====== AVAILABLE RECORDS ======
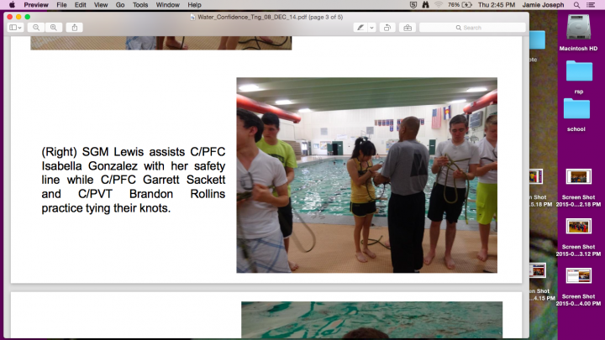The height and width of the screenshot is (340, 605).
Task: Open the Go menu
Action: (120, 5)
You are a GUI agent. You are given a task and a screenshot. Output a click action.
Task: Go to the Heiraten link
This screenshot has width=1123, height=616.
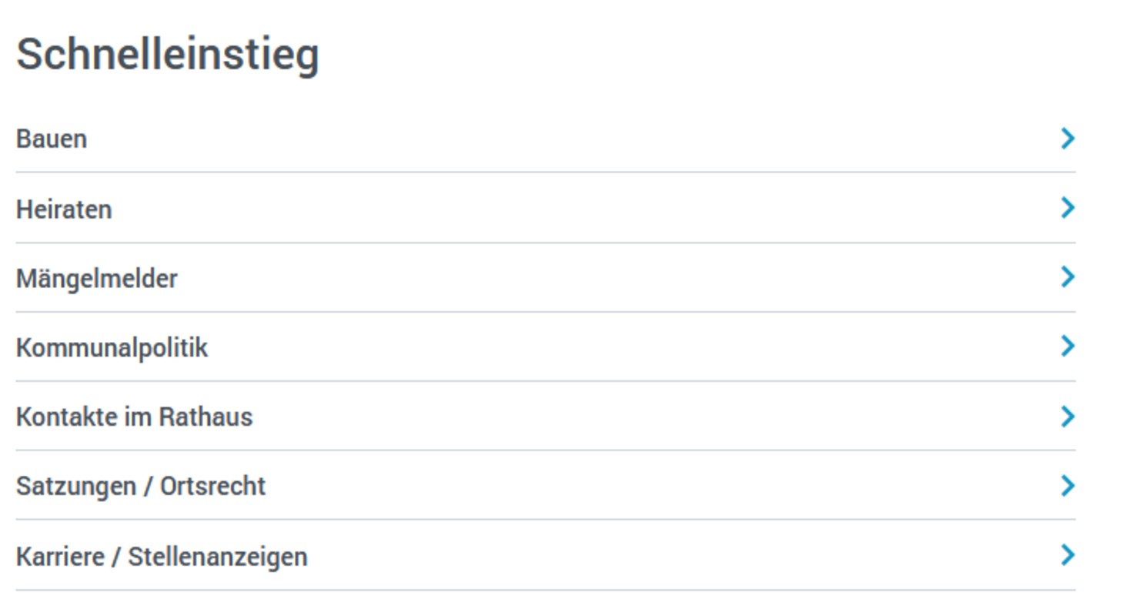pyautogui.click(x=64, y=209)
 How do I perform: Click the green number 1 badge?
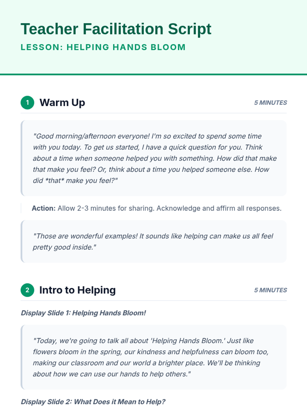[27, 103]
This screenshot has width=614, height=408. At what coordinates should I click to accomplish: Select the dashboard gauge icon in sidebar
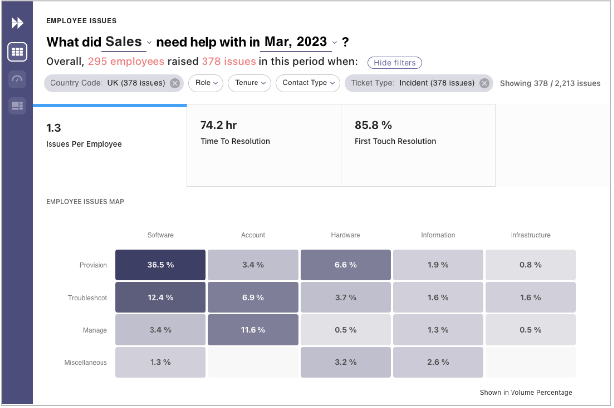tap(17, 80)
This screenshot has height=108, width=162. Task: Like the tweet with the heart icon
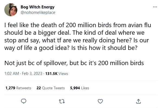pyautogui.click(x=100, y=101)
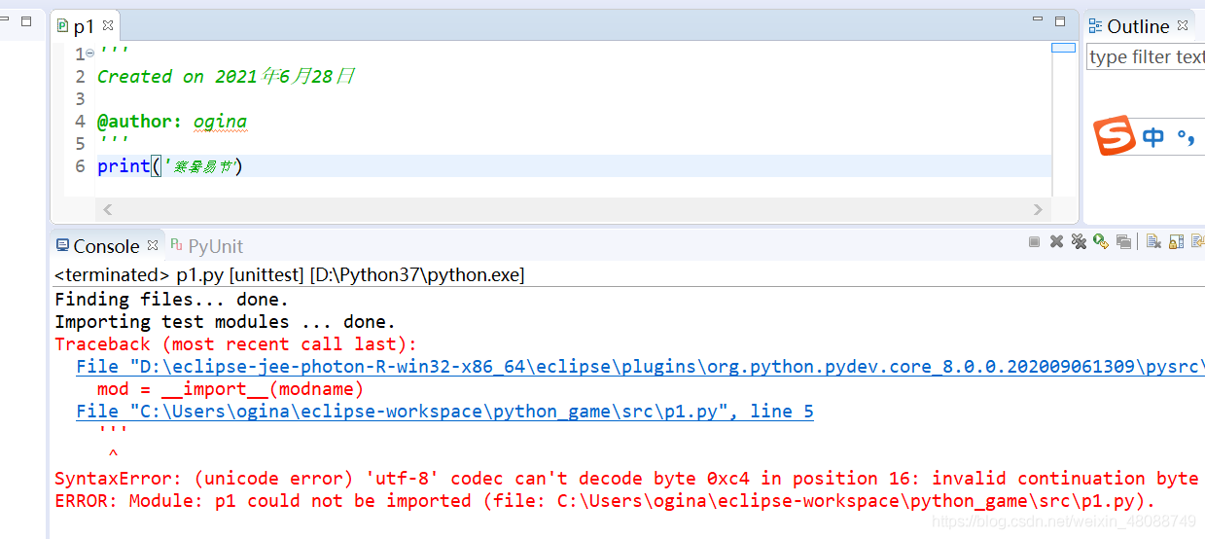This screenshot has height=539, width=1205.
Task: Clear the console with the Clear Console icon
Action: click(x=1153, y=242)
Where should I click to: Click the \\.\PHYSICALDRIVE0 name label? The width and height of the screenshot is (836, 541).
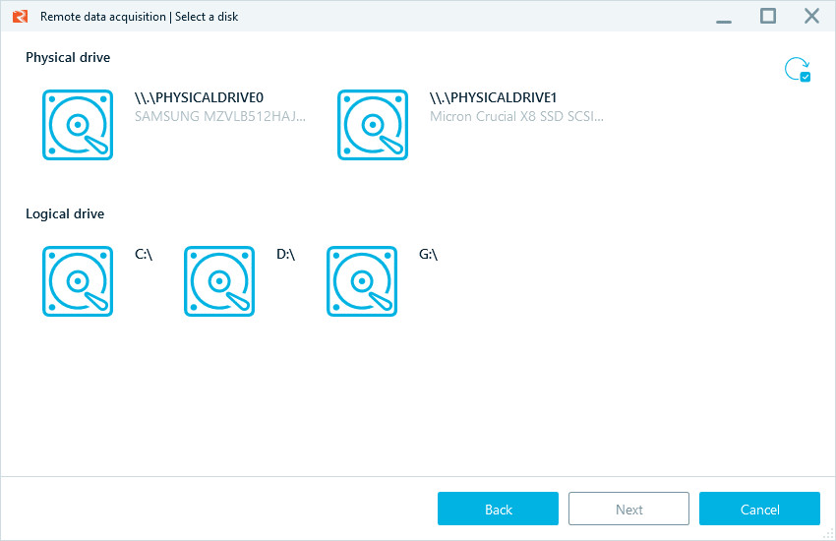tap(199, 97)
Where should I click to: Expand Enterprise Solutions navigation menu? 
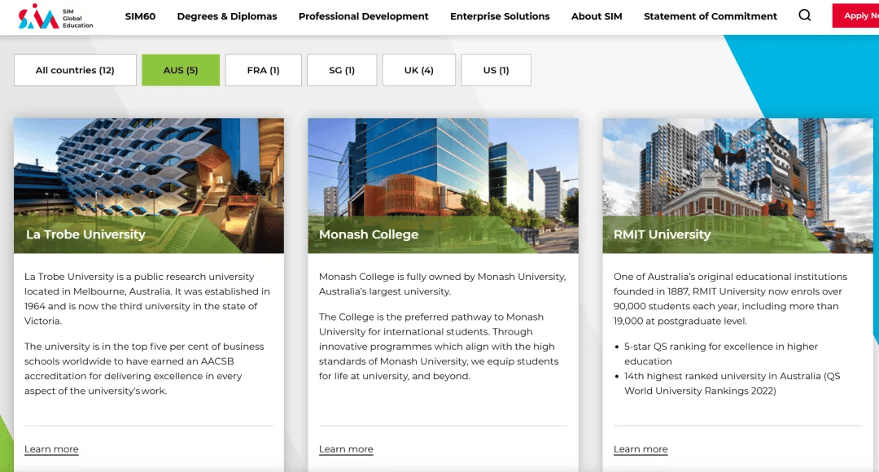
======
*TASK OBJECTIVE:*
With pictures excluded, the lines running from the one containing "You are a GUI" through the last line of the records above are to be restated exactly and in full.

*WRITTEN RESPONSE:*
You are a GUI agent. You are given a task and a screenshot. Output a click action.
Task: Go to the Heiraten link
This screenshot has width=1123, height=616.
pyautogui.click(x=64, y=209)
 How do I perform: Click the green number 1 badge?
[27, 103]
This screenshot has width=614, height=408. At what coordinates should I click to accomplish: Select the dashboard gauge icon in sidebar
tap(17, 80)
This screenshot has height=108, width=162. Task: Like the tweet with the heart icon
pyautogui.click(x=100, y=101)
This screenshot has height=539, width=1205.
Task: Clear the console with the Clear Console icon
Action: click(x=1153, y=242)
Where should I click to: Click the \\.\PHYSICALDRIVE0 name label? The width and height of the screenshot is (836, 541).
tap(199, 97)
Where should I click to: Expand Enterprise Solutions navigation menu? 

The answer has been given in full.